The provisions of the NCC (ss 76–81) that allow the re-opening of unjust transactions apply to loans from pawnbrokers (s 6(9) NCC). Otherwise, the NCC does not apply to the provision of credit by a pawnbroker “in the ordinary course of a pawnbroker’s business (being a business which is being lawfully conducted by the pawnbroker)” (s 6(9)). If the pawnbroker has not complied with the SHDP Act, it is arguable that the business isn’t being lawfully conducted and that the NCC therefore applies. This would assist the consumer, because a breach of the SHDP Act only leads to a penalty, and is of little benefit to the consumer. The significance of the breach is likely to be relevant.
Otherwise, regulation 2B(1)(c) of the ASIC Regulations 2001 (Cth) confirms that the provision of credit by a pawnbroker is a financial product for the purposes of the ASIC Act 2001 (Cth) (“ASIC Act”). This suggests that the unconscionable conduct and misleading or deceptive conduct prohibitions in the ASIC Act, rather than the Australian Consumer Law, apply to pawnbroking.
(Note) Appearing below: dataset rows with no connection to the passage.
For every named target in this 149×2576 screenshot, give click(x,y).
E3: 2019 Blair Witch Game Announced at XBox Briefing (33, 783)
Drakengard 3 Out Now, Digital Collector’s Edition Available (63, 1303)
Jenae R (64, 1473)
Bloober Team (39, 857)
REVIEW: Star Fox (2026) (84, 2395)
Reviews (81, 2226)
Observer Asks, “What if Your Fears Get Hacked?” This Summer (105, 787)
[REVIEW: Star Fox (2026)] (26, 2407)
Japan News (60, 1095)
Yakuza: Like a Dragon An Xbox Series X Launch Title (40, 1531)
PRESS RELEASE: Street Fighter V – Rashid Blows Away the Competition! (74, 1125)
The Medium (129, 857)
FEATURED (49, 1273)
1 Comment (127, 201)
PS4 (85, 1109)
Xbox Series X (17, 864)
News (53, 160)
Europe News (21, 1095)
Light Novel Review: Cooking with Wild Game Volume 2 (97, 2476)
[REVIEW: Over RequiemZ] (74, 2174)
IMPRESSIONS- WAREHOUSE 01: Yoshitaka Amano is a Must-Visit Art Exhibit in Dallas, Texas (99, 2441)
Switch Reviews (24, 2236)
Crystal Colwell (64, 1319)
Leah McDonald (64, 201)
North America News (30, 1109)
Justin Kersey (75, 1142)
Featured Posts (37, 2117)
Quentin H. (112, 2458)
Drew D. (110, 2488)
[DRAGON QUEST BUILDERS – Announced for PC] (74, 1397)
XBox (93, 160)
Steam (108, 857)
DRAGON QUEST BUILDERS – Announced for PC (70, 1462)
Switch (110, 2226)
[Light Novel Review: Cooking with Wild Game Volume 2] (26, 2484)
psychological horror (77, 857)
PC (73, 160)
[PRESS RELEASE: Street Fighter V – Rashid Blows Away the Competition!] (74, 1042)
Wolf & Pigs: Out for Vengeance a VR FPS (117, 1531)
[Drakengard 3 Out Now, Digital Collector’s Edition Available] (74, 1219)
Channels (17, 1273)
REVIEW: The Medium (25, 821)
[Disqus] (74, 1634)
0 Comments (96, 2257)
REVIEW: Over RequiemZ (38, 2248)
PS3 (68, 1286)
Under the SHDP Act, a pawnbroker must be registered (s 5) and have a notice displayed so it is clearly visible to the public from outside the premises. The notice must show the maximum amount charged weekly and monthly by the pawnbroker, and state that in special circumstances a higher amount may be charged (s 23).
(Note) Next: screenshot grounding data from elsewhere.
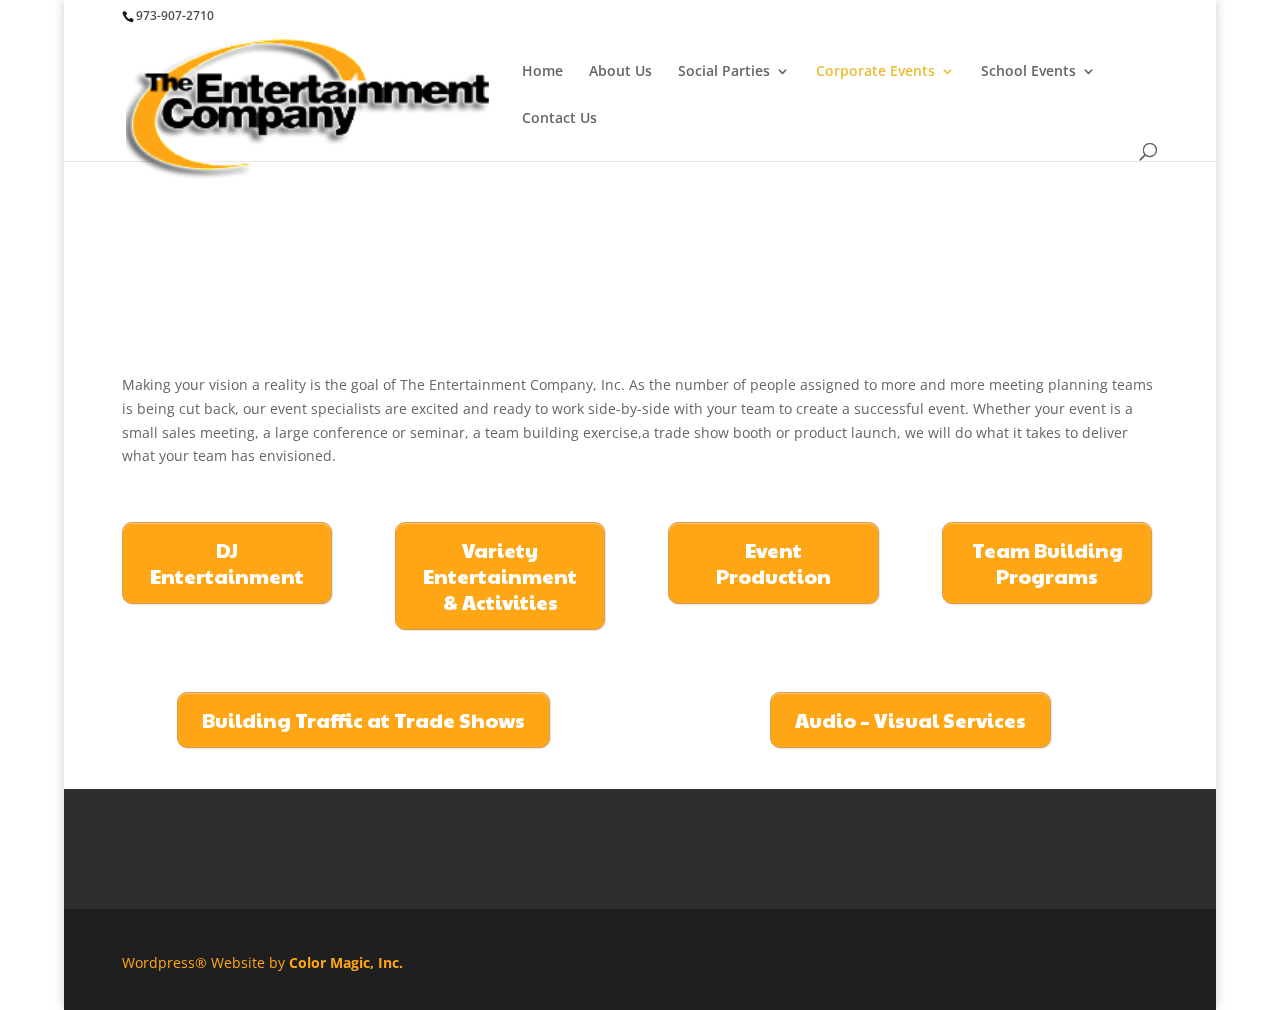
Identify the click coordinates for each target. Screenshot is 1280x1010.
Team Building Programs (1047, 563)
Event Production (773, 563)
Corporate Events (875, 72)
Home (542, 72)
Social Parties (724, 72)
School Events (1028, 72)
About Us (620, 72)
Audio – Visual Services (910, 720)
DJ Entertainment (227, 563)
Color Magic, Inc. (346, 962)
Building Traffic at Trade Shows (363, 720)
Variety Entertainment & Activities (500, 576)
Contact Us (559, 119)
A pawnbroker must require from everyone attempting to pawn goods evidence as to the person’s identity. A pawnbroker must not accept goods for pawn from someone under the age of 16 (s 23(1) SHDP Act).
A pawnbroker must keep accurate and complete records in relation to every transaction, in the form and containing the information required by the Second-Hand Dealers and Pawnbrokers Regulations 2008 (Vic) (“SHDP Regulations”). Details that must be recorded include details of the goods pawned, full name and address of the borrower, the amount of money advanced on the goods, the charge for the loan and the period of the loan.
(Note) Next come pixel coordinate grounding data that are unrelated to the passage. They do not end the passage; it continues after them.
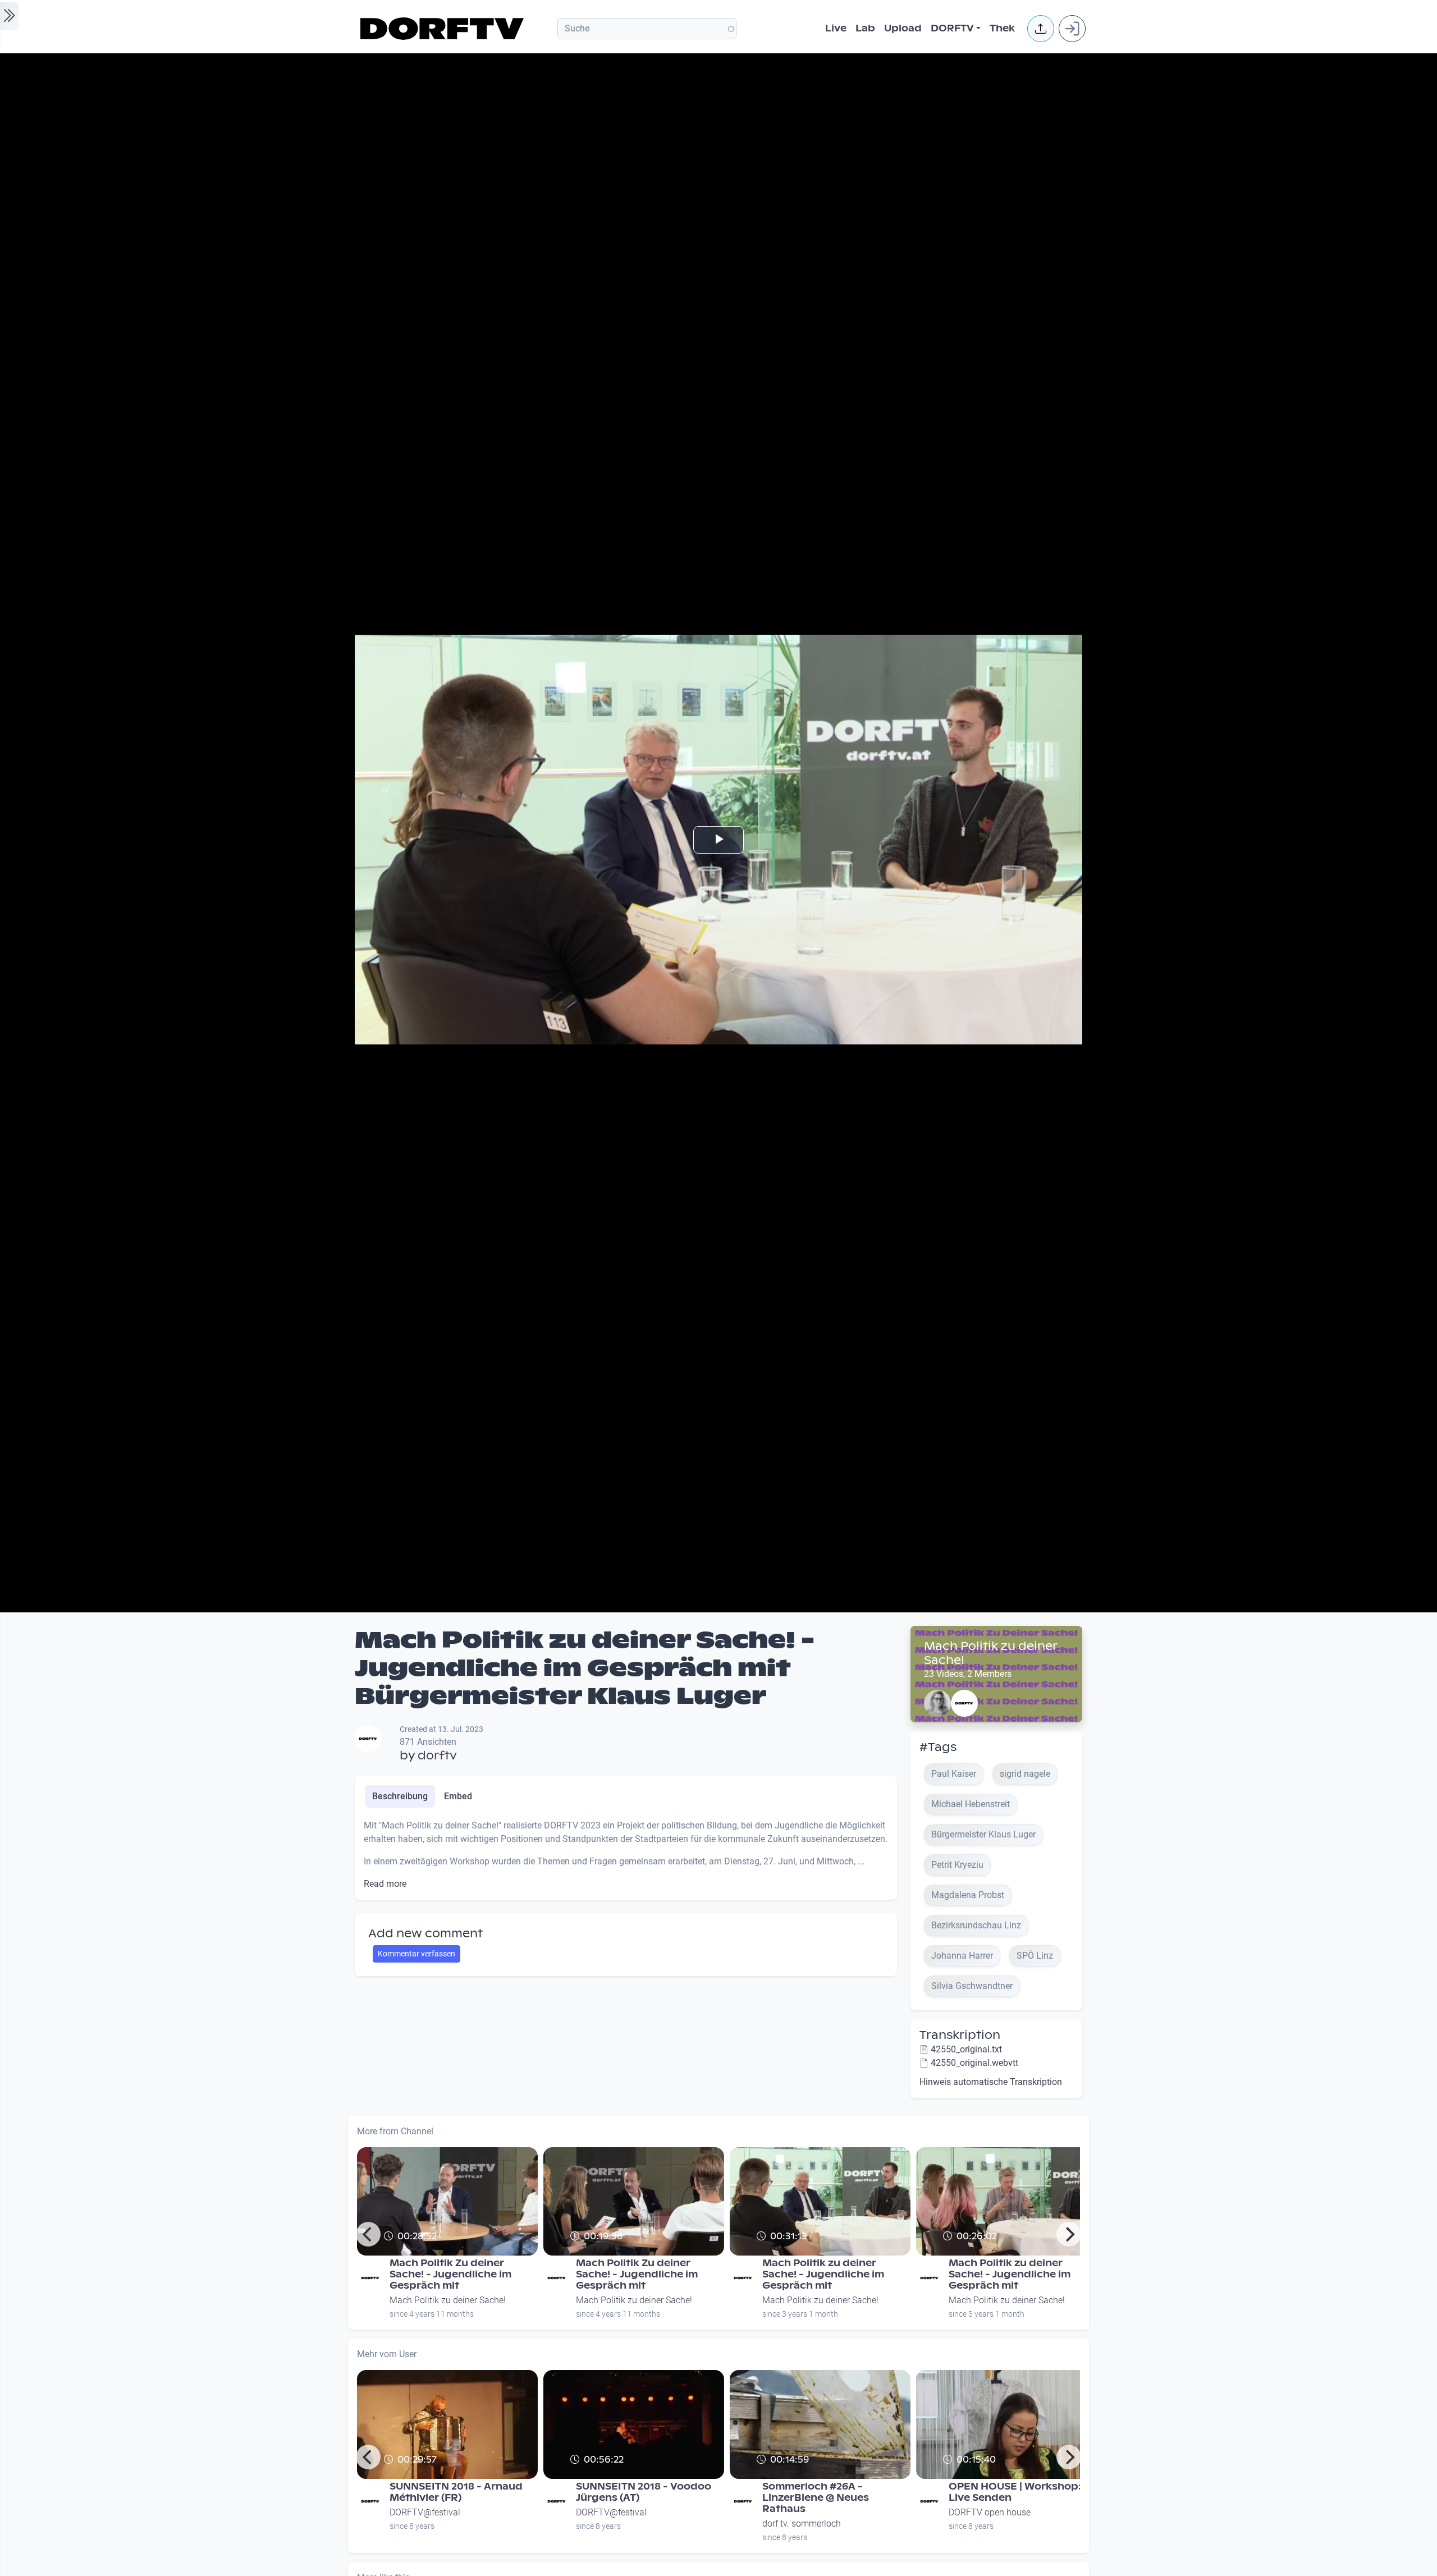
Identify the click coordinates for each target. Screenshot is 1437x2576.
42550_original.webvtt (974, 2062)
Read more (385, 1883)
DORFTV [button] (952, 28)
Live (835, 28)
A pawn ticket must be issued in the form of Schedule 2 of the SHDP Regulations. The pawn ticket must include the amount of the loan, charges, and the period of the loan. This must be given to the consumer with a notice in the form of Schedule 3 of the SHDP Regulations. This notice includes information about redeeming goods, charges and sale of unredeemed goods.
Goods may be redeemed by paying the outstanding amount of the loan and producing the pawn ticket and a driver’s licence or other identification as set out in the SHDP Regulations. Goods may be redeemed after the expiry of the period of the loan if the pawnbroker hasn’t disposed of them.
Once the period of the loan expires and the goods are not redeemed, the pawnbroker must offer the goods for sale as soon as practicable.
If pawned goods are sold, the pawnbroker can deduct from the proceeds of sale any money the consumer owes and the reasonable costs of selling the goods. If the amount of money left over from the sale is $10 or more, the pawnbroker must send the consumer a notice within 14 days of sale advising that the consumer can claim the money (s 23A SHDP Act).
The consumer is entitled to make a claim to the residual proceeds of the sale within 12 months after the sale of the goods. It is illegal for the pawnbroker not to pay this money to the consumer once a request is made (s 23A(5) SHDP Act). If the pawnbroker does refuse to make payment, the consumer may apply to the Magistrates’ Court for an order compelling the pawnbroker to pay.